おしゃれは大事よ
また黒の上着を買ってしまったけど


 何故か黒い服を着ている人が近づくとほえる犬は、夫の黒のTシャツも気に入らなかったようで、チノパンツの膝のあたりから見上げて、はげしくほえたてました。山の家でのことでした。
 犬の目は白黒にしか見えないと聞きます。子どもの頃赤いスカートをはいていてお尻をかまれましたが、赤色が刺激になったのではなく、走って逃げた時にスカートがゆれたから興奮させたらしい。
 人間には色が見えるから、ゆれるものに対してはさほど敏感ではないように思いますが、色が見えないというのはどんなでしょうね。
 色が見えるので白や黒もよいと思えます。
 明るい陽ざしの下で黒のスリップドレスは白のスリップドレスと同様すっきり涼しそう。

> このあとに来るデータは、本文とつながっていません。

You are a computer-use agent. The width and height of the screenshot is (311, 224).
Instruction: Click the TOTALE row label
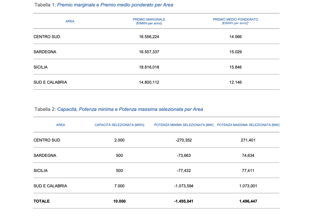tap(42, 201)
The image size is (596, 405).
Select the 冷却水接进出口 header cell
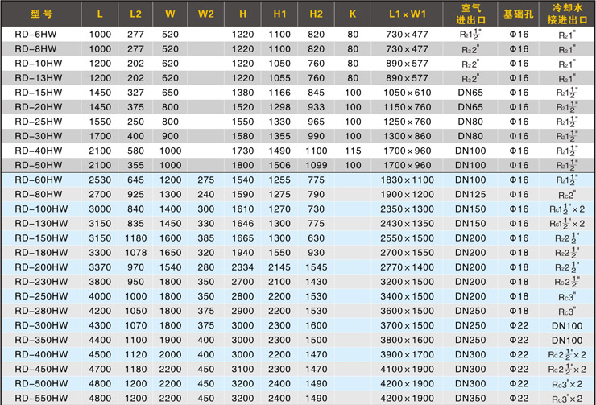click(x=567, y=14)
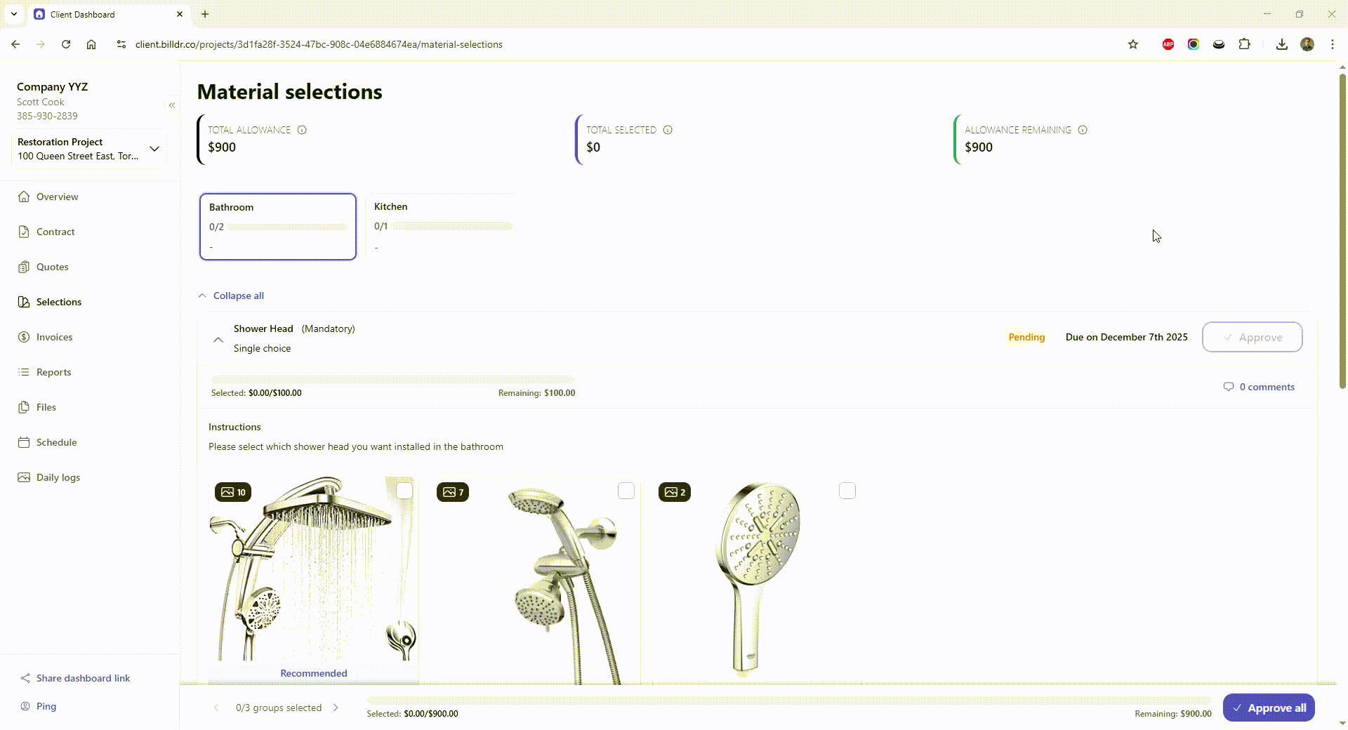
Task: Go to next group arrow
Action: [336, 708]
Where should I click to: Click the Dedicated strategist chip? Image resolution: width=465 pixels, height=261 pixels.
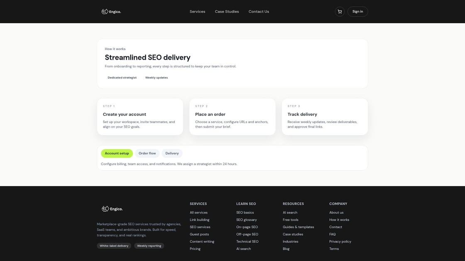click(122, 77)
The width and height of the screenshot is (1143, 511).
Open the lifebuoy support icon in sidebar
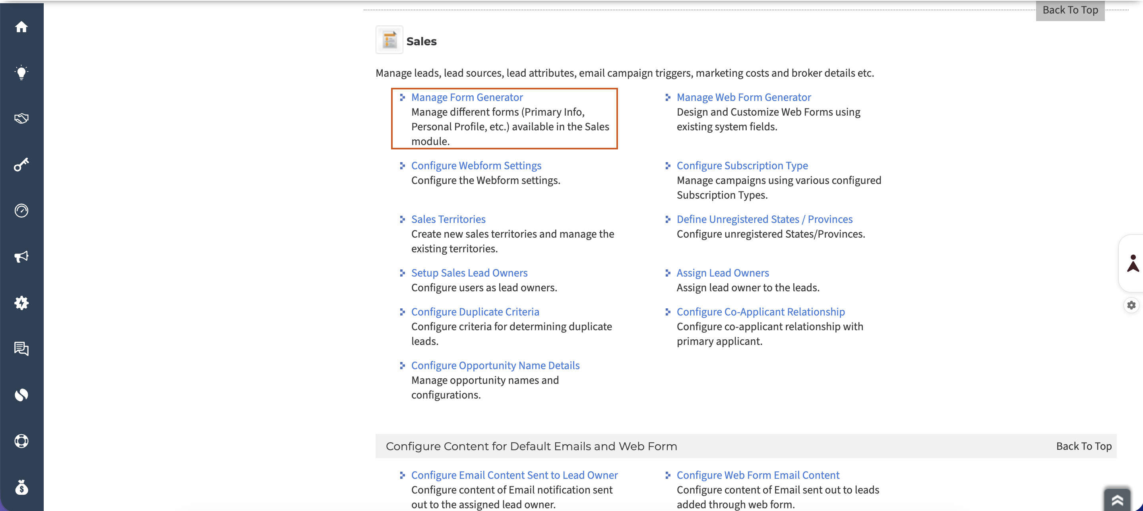point(21,441)
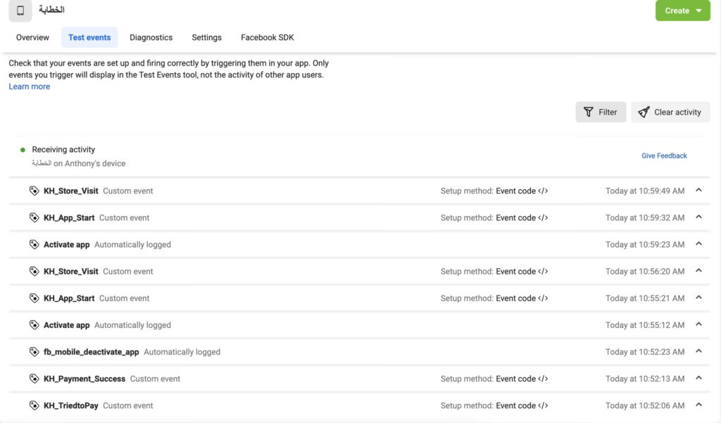721x423 pixels.
Task: Collapse the fb_mobile_deactivate_app event row
Action: click(x=698, y=351)
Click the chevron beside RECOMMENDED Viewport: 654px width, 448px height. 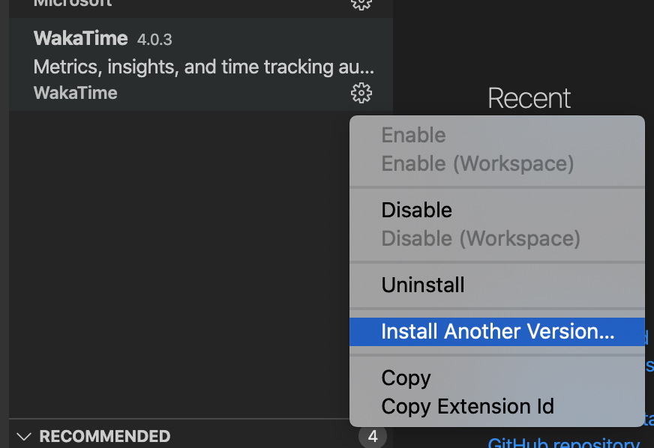(23, 435)
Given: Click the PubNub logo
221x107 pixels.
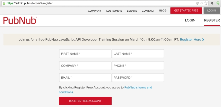Looking at the screenshot, I should click(20, 21).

 私の服は黒が多い。ある方が日本人には黒は似合わないとおっしゃっていたと聞いた時、そういう方には私はさぞかし悪い印象だろうなと思いました。
 私が黒い服を好んで着るようになったのは、'75年あたりのソニア・リキエルの服からです。それまでは、茶、赤、黄、緑、紺といろんな色の服を着ていました。黒いスカートと同様、スカートのうちのひとつでした。それが黒服の流行もあって、どっぷりつかって20年もたちます。なんとか黒からぬけ出そうとしたこともあったのですが、のがれられませんでした。まさにのがれられないという形容がぴったりの黒服と思います。
 黒は全部の色をまぜた色だから魅力的とおっしゃる人もいます。黒は自分という色をも包んでしまうので、安心して着用できるのでしょうか。だから私のビジネスウェアです。
 私は山の上の家では、ぜったいに街では着ない赤やブルーを着ています。その方が気持ちいい。リラックスできるのです。